- [WHAT TO DO]:
Copy the listing below word for word, leaving out the pictures.

--- Start ---

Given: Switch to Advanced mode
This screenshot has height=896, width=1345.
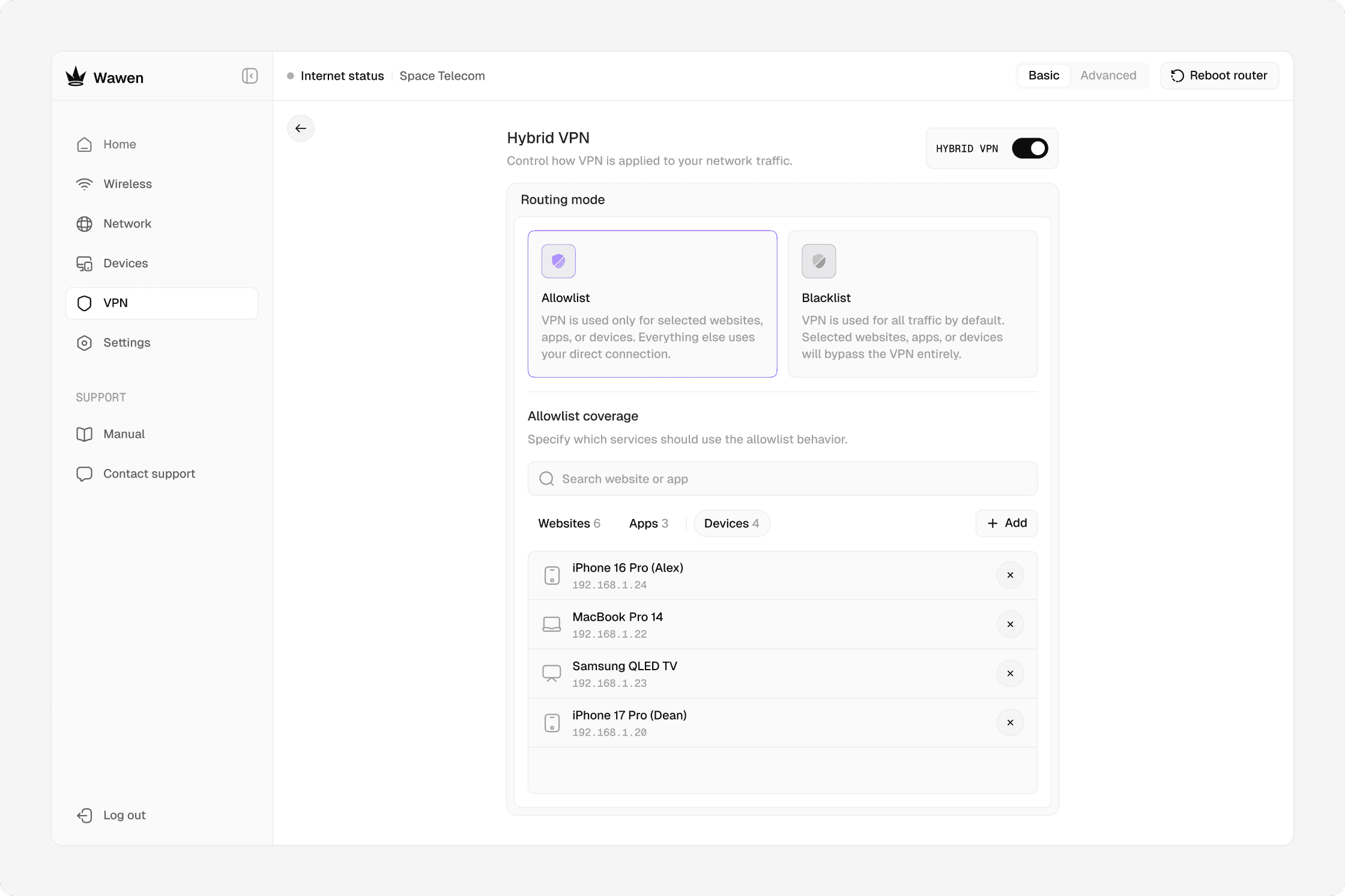Looking at the screenshot, I should 1108,76.
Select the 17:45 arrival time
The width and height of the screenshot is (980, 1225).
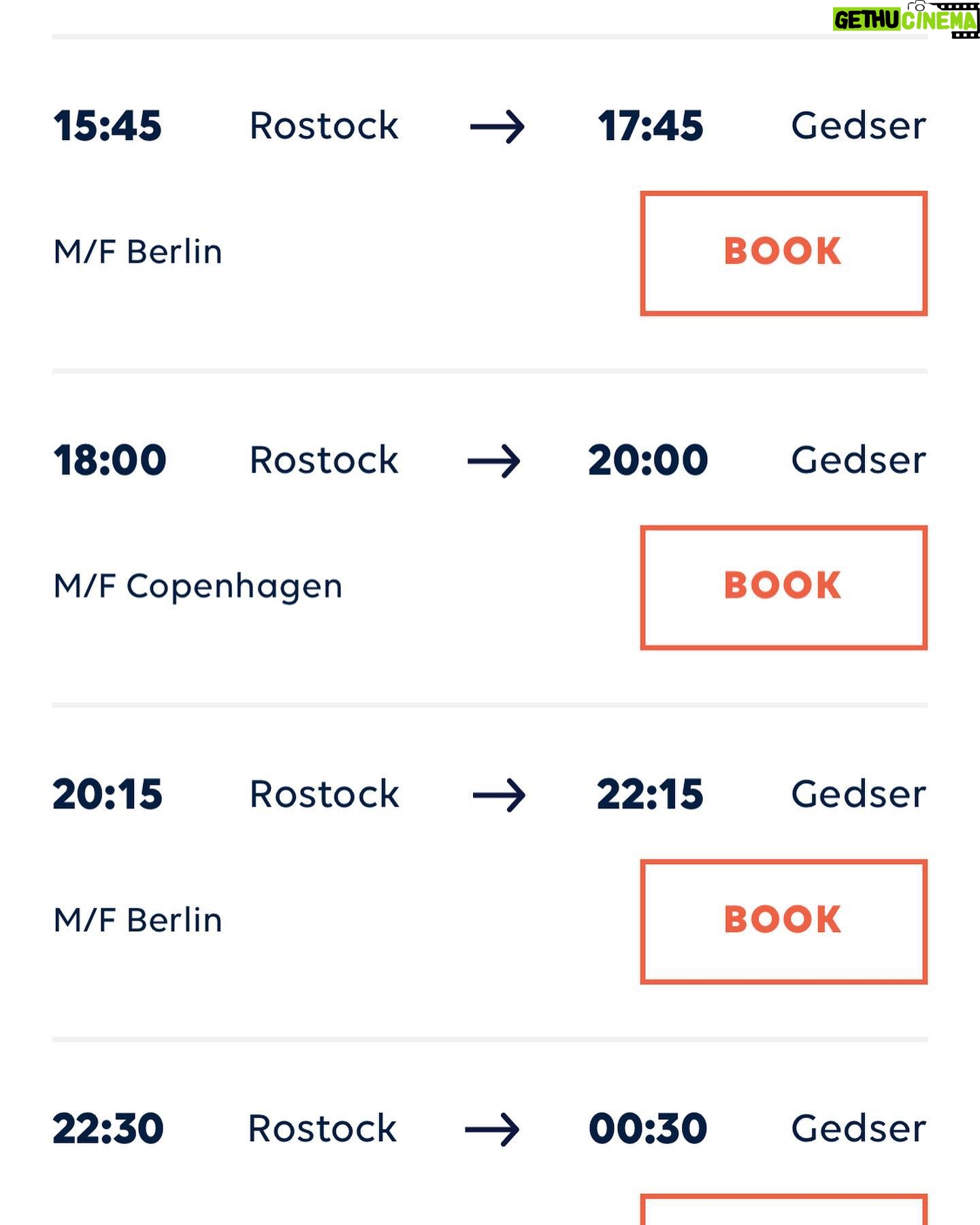(651, 127)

--- End ---

- [SOLVED EXERCISE]:
Given: Switch to Advanced mode
This screenshot has height=896, width=1345.
Looking at the screenshot, I should 1108,76.
Select the 17:45 arrival time
The width and height of the screenshot is (980, 1225).
(651, 127)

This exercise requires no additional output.